» **WHAT IS BEING ASKED**:
Output the line containing "The width and" and each line after it through the end of the data, exactly as written, with pictures left out.

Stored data
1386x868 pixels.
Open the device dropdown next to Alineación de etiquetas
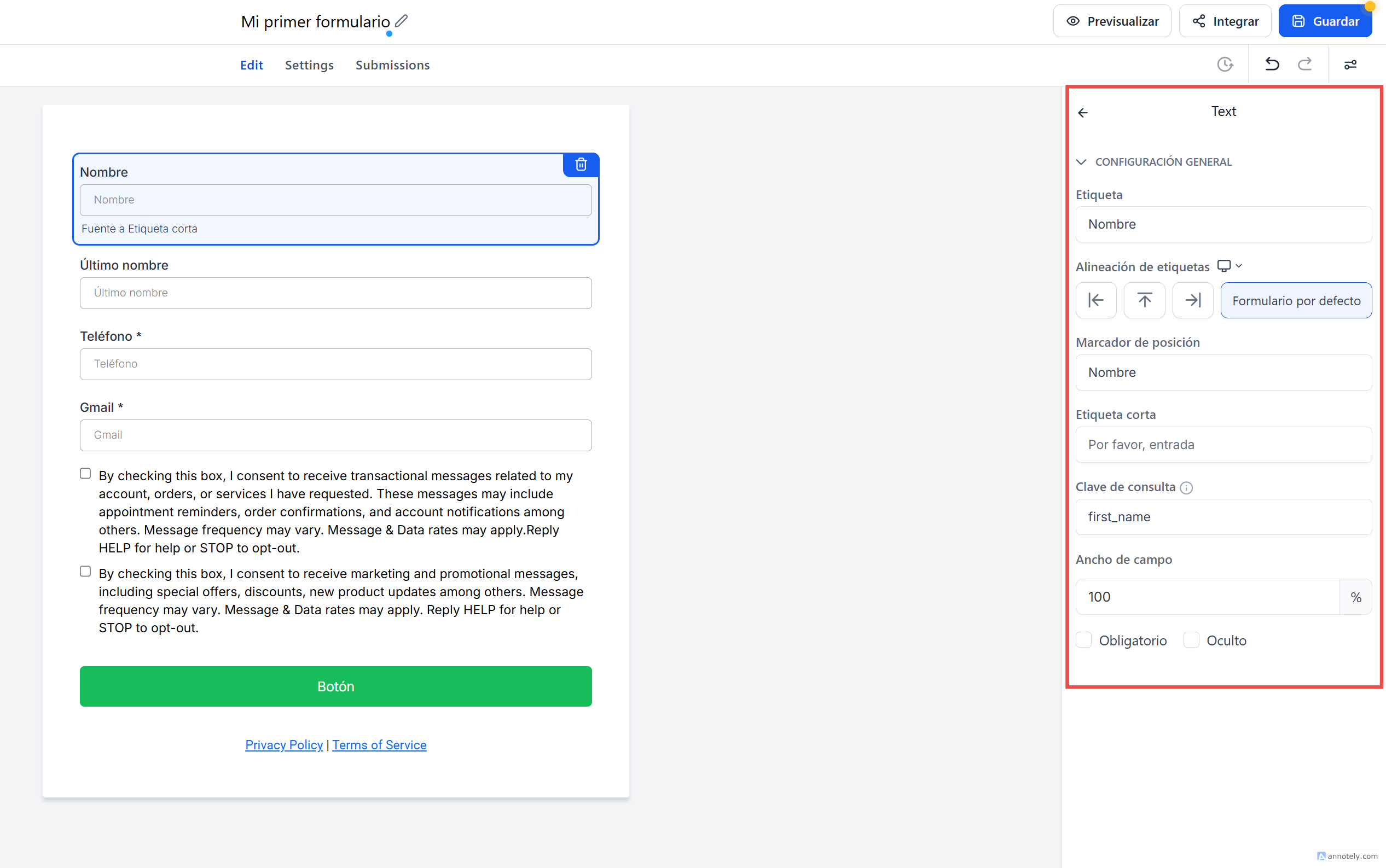point(1230,266)
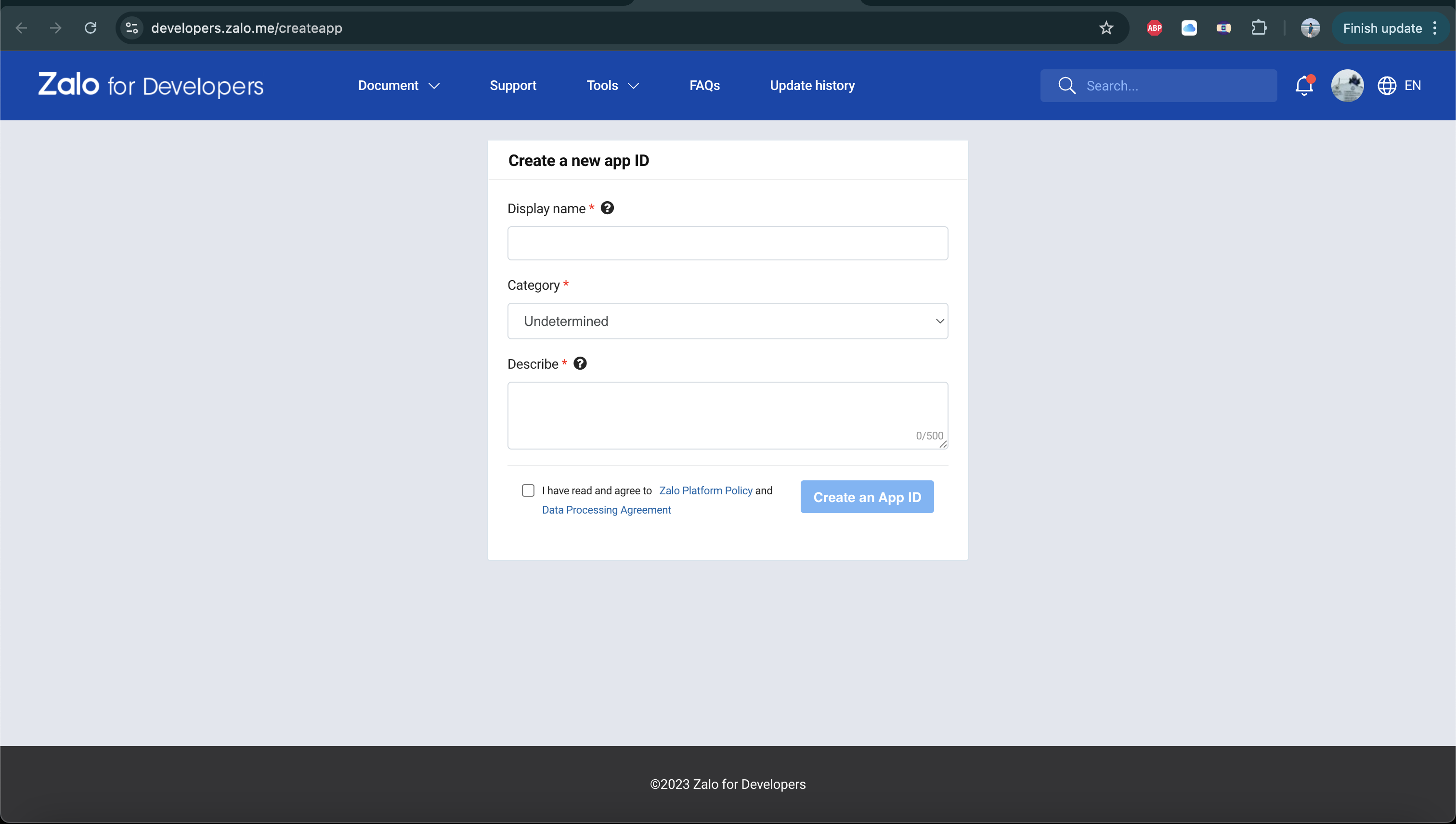Click the notification bell icon

point(1304,86)
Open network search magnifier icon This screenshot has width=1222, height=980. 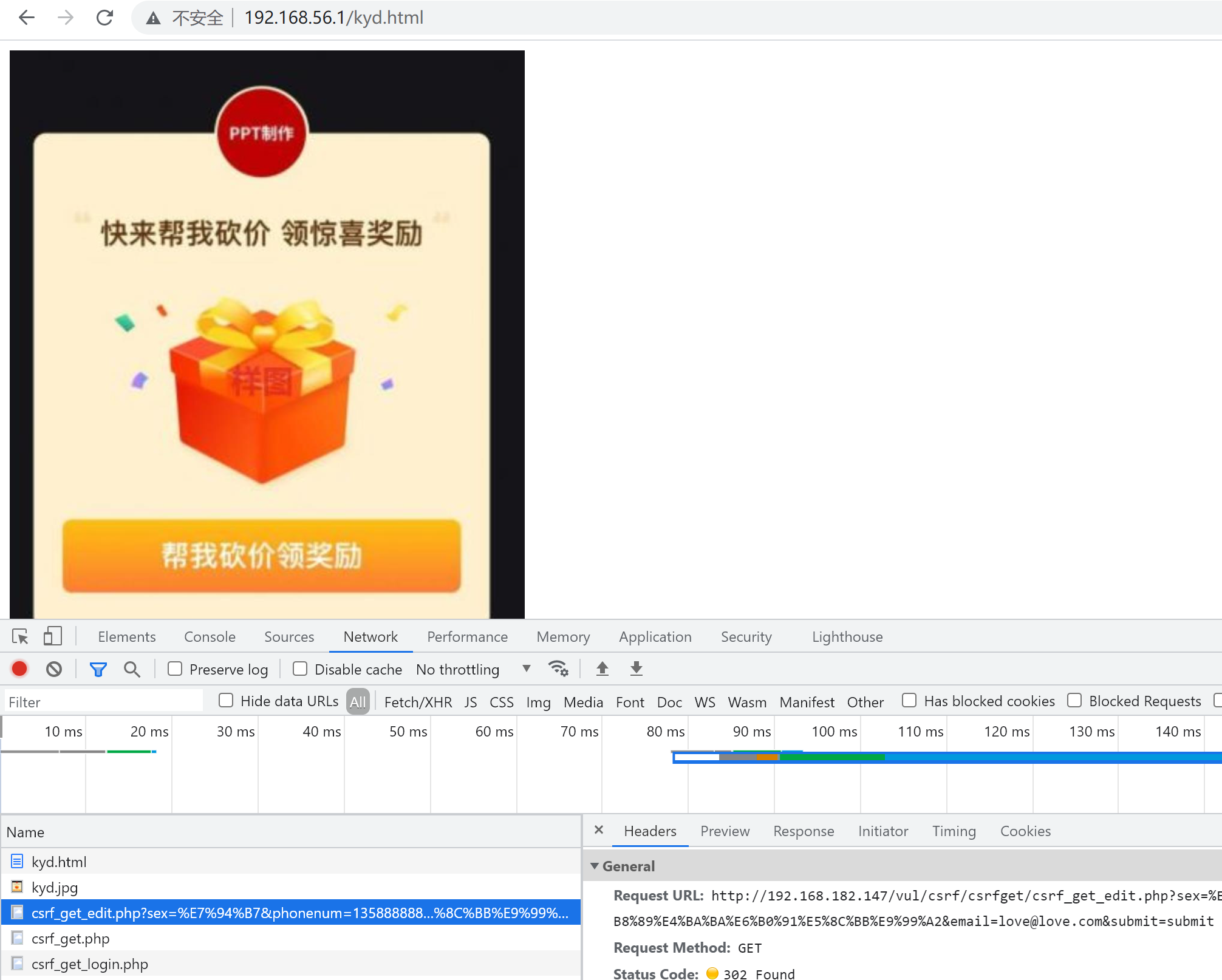pos(132,669)
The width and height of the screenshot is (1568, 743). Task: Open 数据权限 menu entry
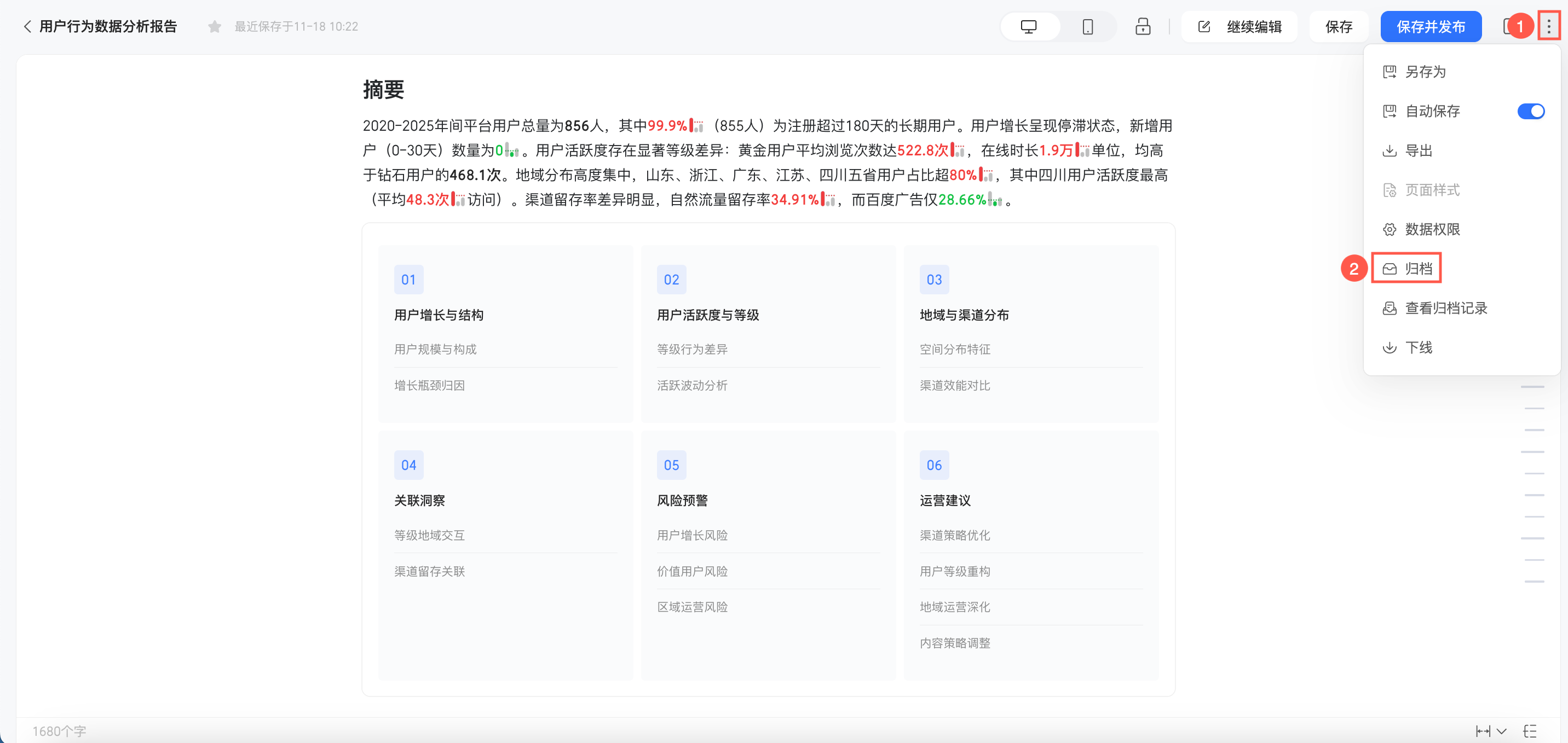click(x=1432, y=229)
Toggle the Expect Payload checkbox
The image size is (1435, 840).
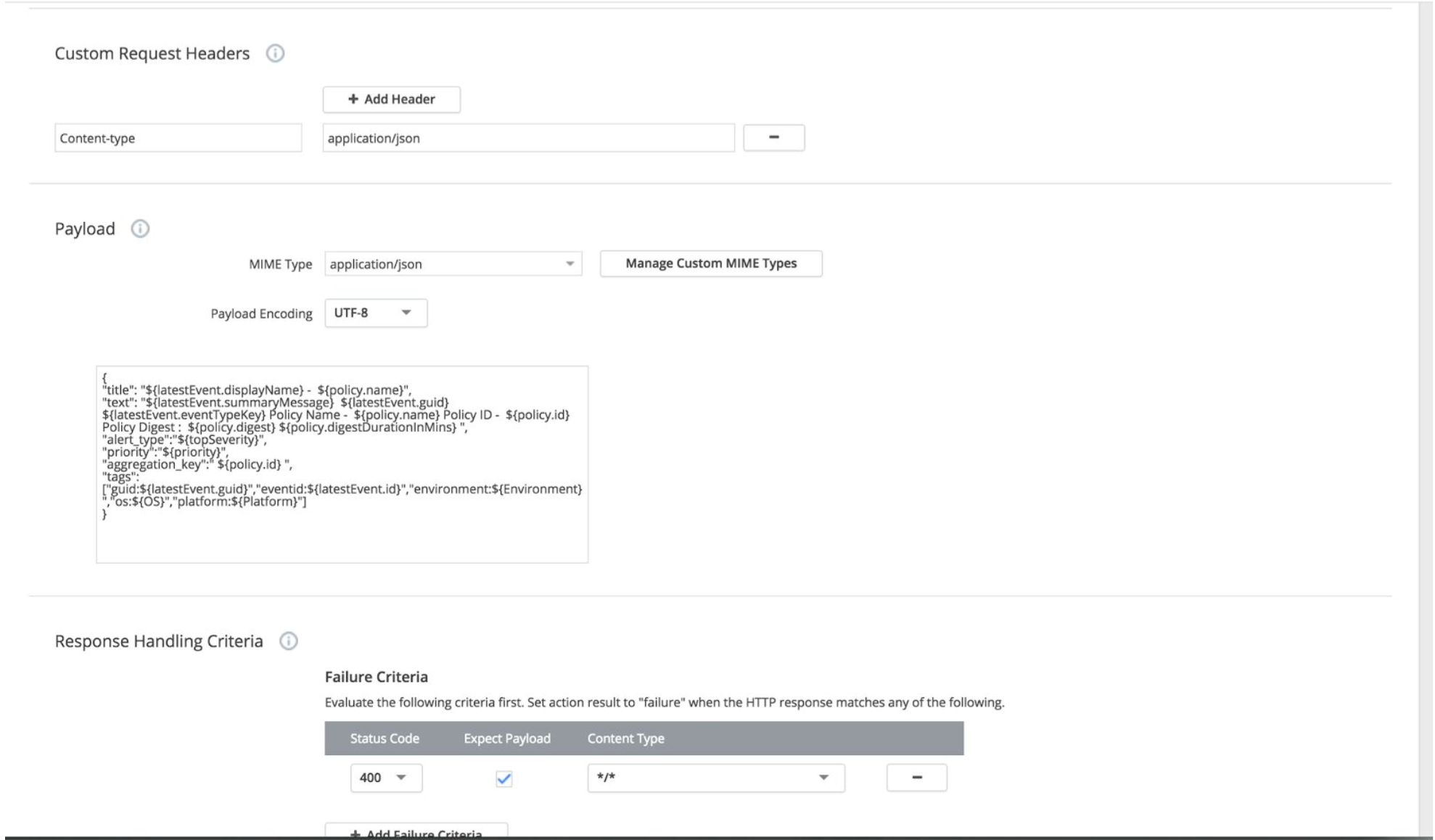point(504,779)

» **TASK SOLUTION**:
The width and height of the screenshot is (1568, 743). Task: Open 数据权限 menu entry
click(x=1432, y=229)
Toggle the Expect Payload checkbox
The image size is (1435, 840).
point(504,779)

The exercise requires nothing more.